Jeder mit seinem Kleingeld klimpernd, standen die Jungen der wenigen Klassen aus dem Uraltschulhaus bald Schlange vor der Konditorei. Unter ihnen auch Ralph, der Sohn des Besitzers. Wie meist während der Woche war der Marktplatz fast leer. So konnten die Jungen ab und zu Stimmen aus dem Rathaussaal hören. Was Eltern und Lehrer dort besprachen, war jedoch nicht zu verstehen.

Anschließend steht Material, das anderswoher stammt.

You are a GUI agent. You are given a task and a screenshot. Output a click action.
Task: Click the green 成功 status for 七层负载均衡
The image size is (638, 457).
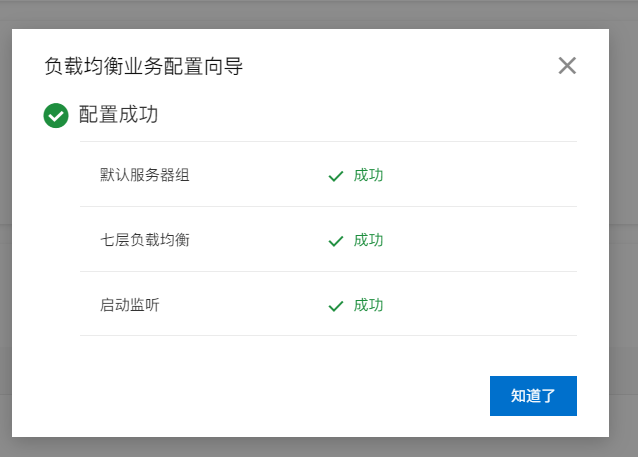tap(368, 240)
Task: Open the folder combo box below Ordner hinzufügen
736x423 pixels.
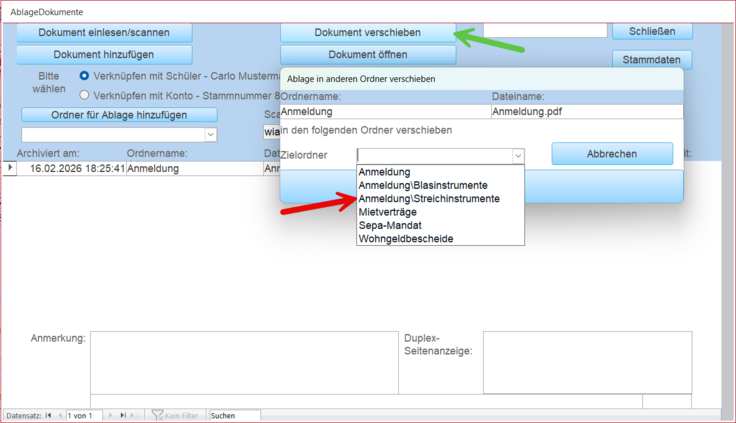Action: click(210, 134)

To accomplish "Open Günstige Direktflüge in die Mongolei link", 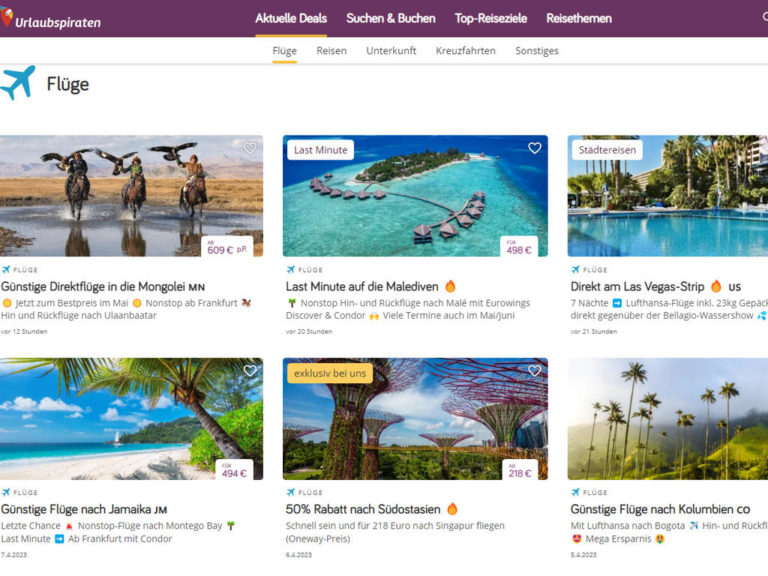I will [103, 287].
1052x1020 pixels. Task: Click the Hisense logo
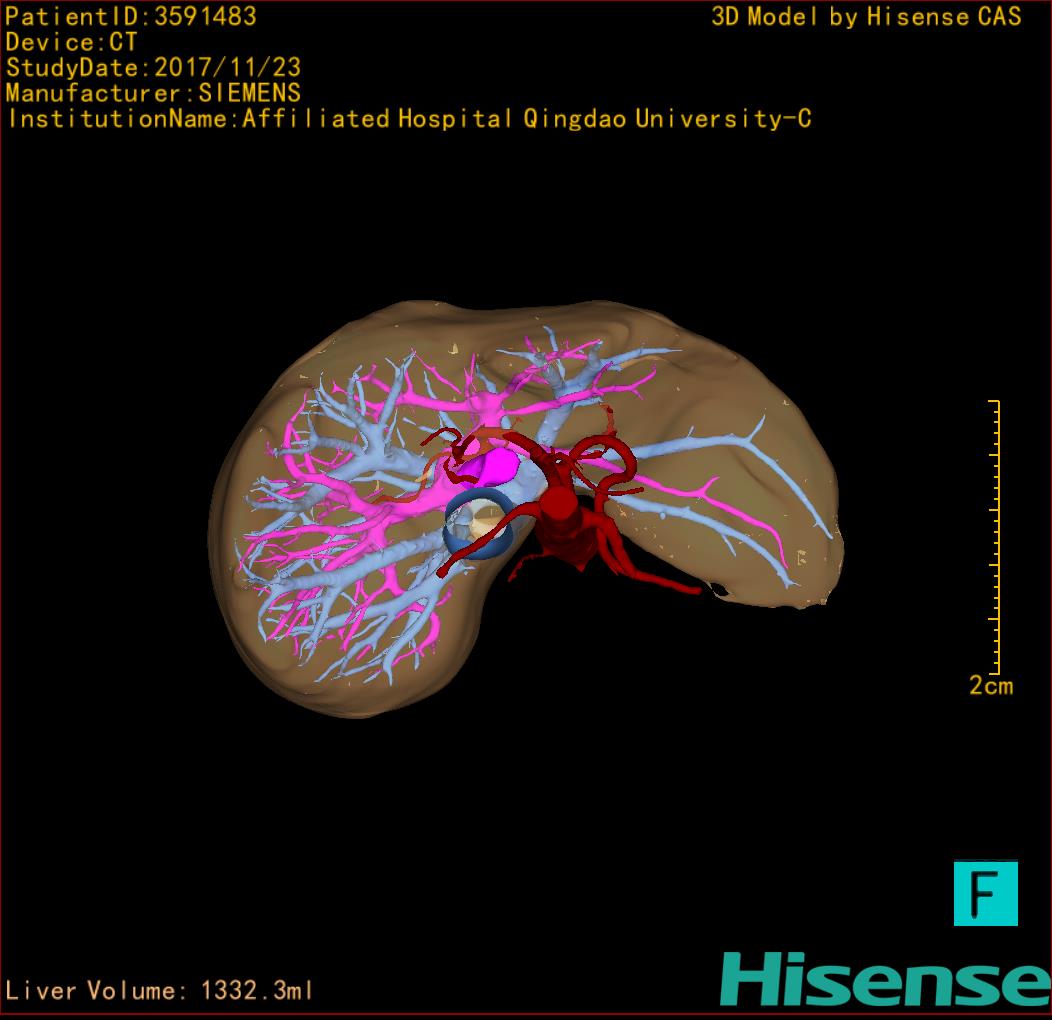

'Schau mal, was da kommt!', sagte Dieter zu seinem Freund Klaus und deutete auf einen Geländewagen, der gerade beim Rathaus vorbeifuhr.
'Allradantrieb! Bis aufs Reserverad natürlich', kommentierte Witzbold Klaus.
Das hochbeinige Gefährt hielt, der Fahrer sprang heraus, lief um den Kühler herum, öffnete die rechte Tür und half einem spindeldürren Mann mit unmäßig großer Nase beim Aussteigen.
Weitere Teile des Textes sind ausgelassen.